● **STORED DATA**
# # #
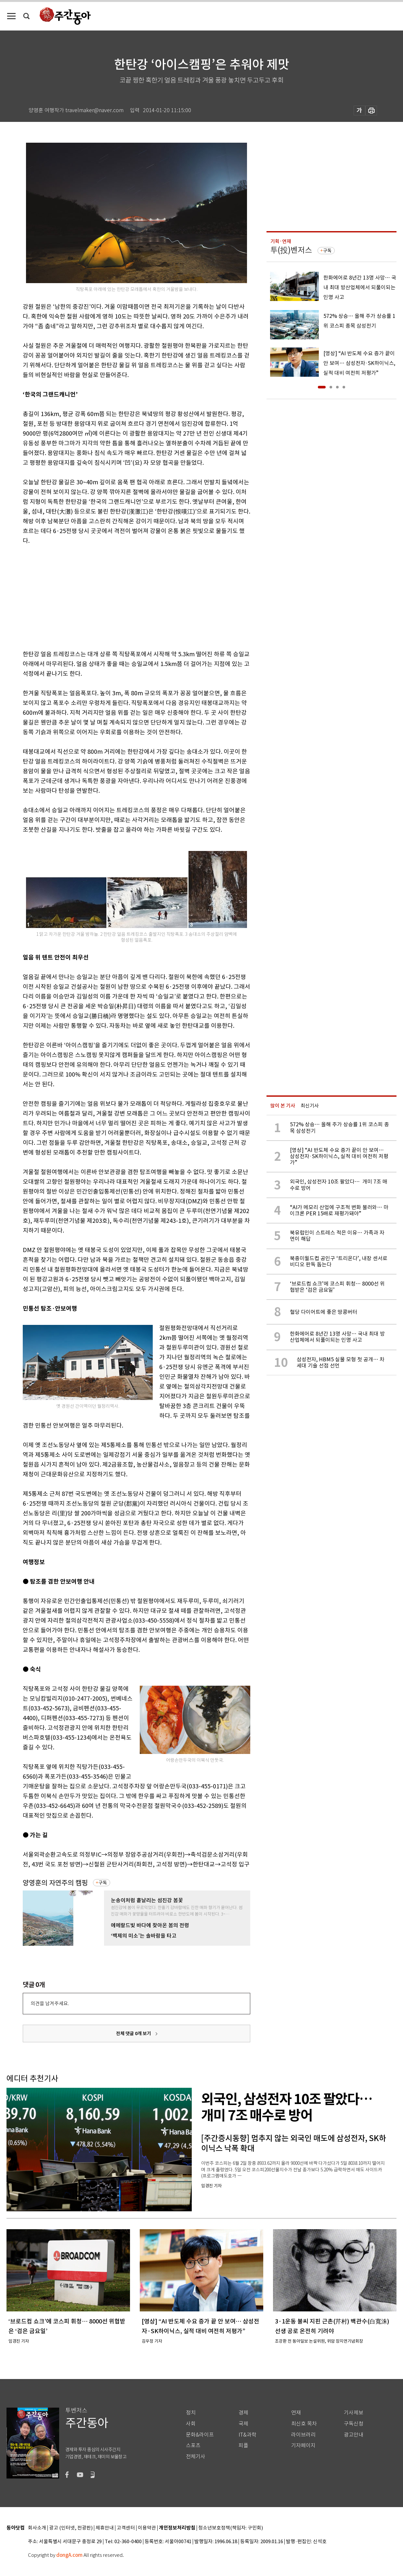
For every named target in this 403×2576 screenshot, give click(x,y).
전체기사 (195, 2456)
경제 (243, 2413)
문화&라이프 (200, 2435)
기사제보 (353, 2413)
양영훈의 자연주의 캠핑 (55, 1882)
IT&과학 (247, 2435)
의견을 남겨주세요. (50, 2003)
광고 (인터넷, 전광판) (71, 2528)
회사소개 (37, 2528)
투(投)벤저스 (291, 250)
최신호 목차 (304, 2424)
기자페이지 (303, 2445)
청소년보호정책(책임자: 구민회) (230, 2528)
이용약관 (147, 2528)
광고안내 (353, 2435)
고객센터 (126, 2528)
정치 (191, 2413)
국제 (243, 2424)
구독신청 (353, 2424)
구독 (102, 1883)
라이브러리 (303, 2435)
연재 (296, 2413)
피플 (243, 2445)
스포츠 (193, 2445)
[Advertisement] (120, 596)
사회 (191, 2424)
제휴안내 (105, 2528)
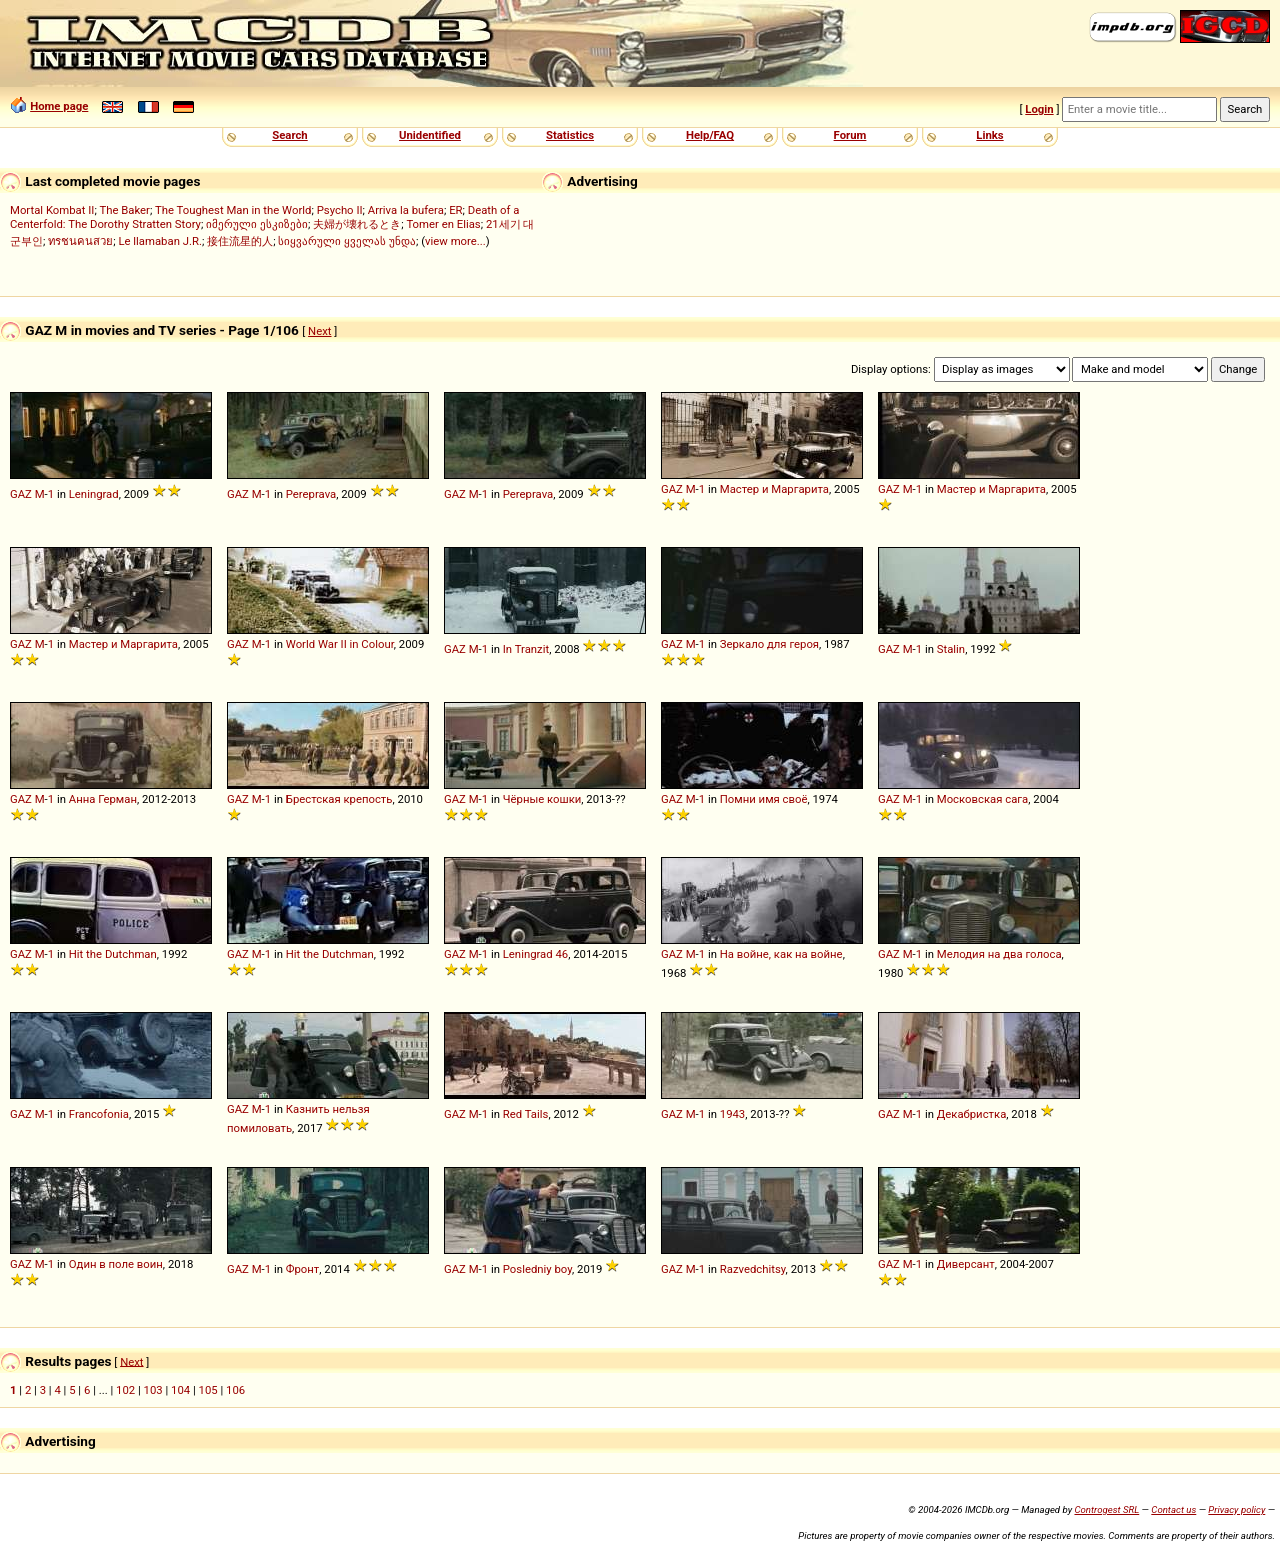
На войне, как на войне (781, 954)
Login (1039, 109)
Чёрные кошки (542, 799)
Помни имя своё (764, 799)
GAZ (21, 494)
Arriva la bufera (406, 210)
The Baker (124, 210)
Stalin (951, 649)
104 (180, 1390)
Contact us (1173, 1509)
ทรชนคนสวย (80, 241)
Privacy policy (1236, 1509)
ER (455, 210)
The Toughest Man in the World (233, 210)
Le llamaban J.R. (159, 241)
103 (153, 1390)
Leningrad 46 (535, 954)
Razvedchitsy (753, 1269)
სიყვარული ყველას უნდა (347, 241)
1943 (732, 1114)
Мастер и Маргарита (774, 489)
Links (989, 135)
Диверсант (966, 1264)
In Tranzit (526, 649)
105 (208, 1390)
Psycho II (340, 210)
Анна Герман (103, 799)
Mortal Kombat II (52, 210)
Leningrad (94, 494)
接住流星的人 (240, 241)
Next (319, 331)
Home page (59, 106)
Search (289, 135)
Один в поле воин (116, 1264)
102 (125, 1390)
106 (235, 1390)
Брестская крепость (339, 799)
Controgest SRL (1106, 1509)
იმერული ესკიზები (257, 224)
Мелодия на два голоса (999, 954)
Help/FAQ (710, 135)
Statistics (570, 135)
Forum (850, 135)
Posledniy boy (537, 1269)
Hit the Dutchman (113, 954)
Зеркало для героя (769, 644)
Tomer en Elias (443, 224)
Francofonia (99, 1114)
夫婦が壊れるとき (357, 224)
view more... (455, 241)
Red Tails (526, 1114)
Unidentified (430, 135)
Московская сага (982, 799)
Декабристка (972, 1114)
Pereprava (311, 494)
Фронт (303, 1269)
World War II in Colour (340, 644)
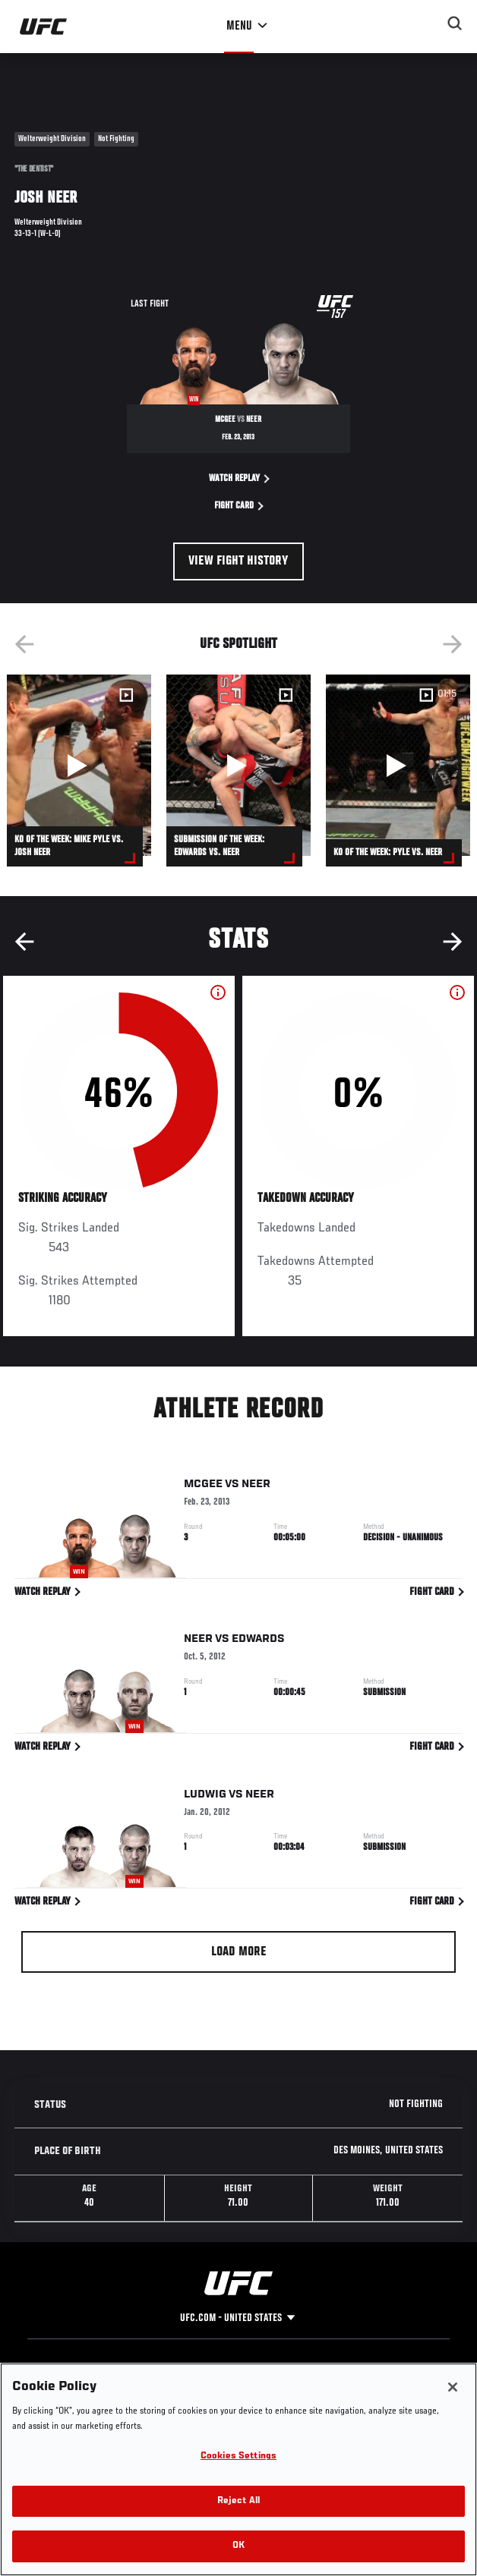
# # #
● **TASK STATEMENT**
Rename "Privacy policy" to "Privacy notice" in the data, starting with the line with "GAZ (21, 494)" and going on through the line with "Psycho II (340, 210)". Give only those lines, with everything else in them unchanged.

● **SOLUTION**
GAZ (21, 494)
Arriva la bufera (406, 210)
The Baker (124, 210)
Stalin (951, 649)
104 (180, 1390)
Contact us (1173, 1509)
ทรชนคนสวย (80, 241)
Privacy notice (1236, 1509)
ER (455, 210)
The Toughest Man in the World (233, 210)
Le llamaban J.R. (159, 241)
103 (153, 1390)
Leningrad 46 (535, 954)
Razvedchitsy (753, 1269)
სიყვარული ყველას უნდა (347, 241)
1943 (732, 1114)
Мастер и Маргарита (774, 489)
Links (989, 135)
Диверсант (966, 1264)
In Tranzit (526, 649)
105 (208, 1390)
Psycho II (340, 210)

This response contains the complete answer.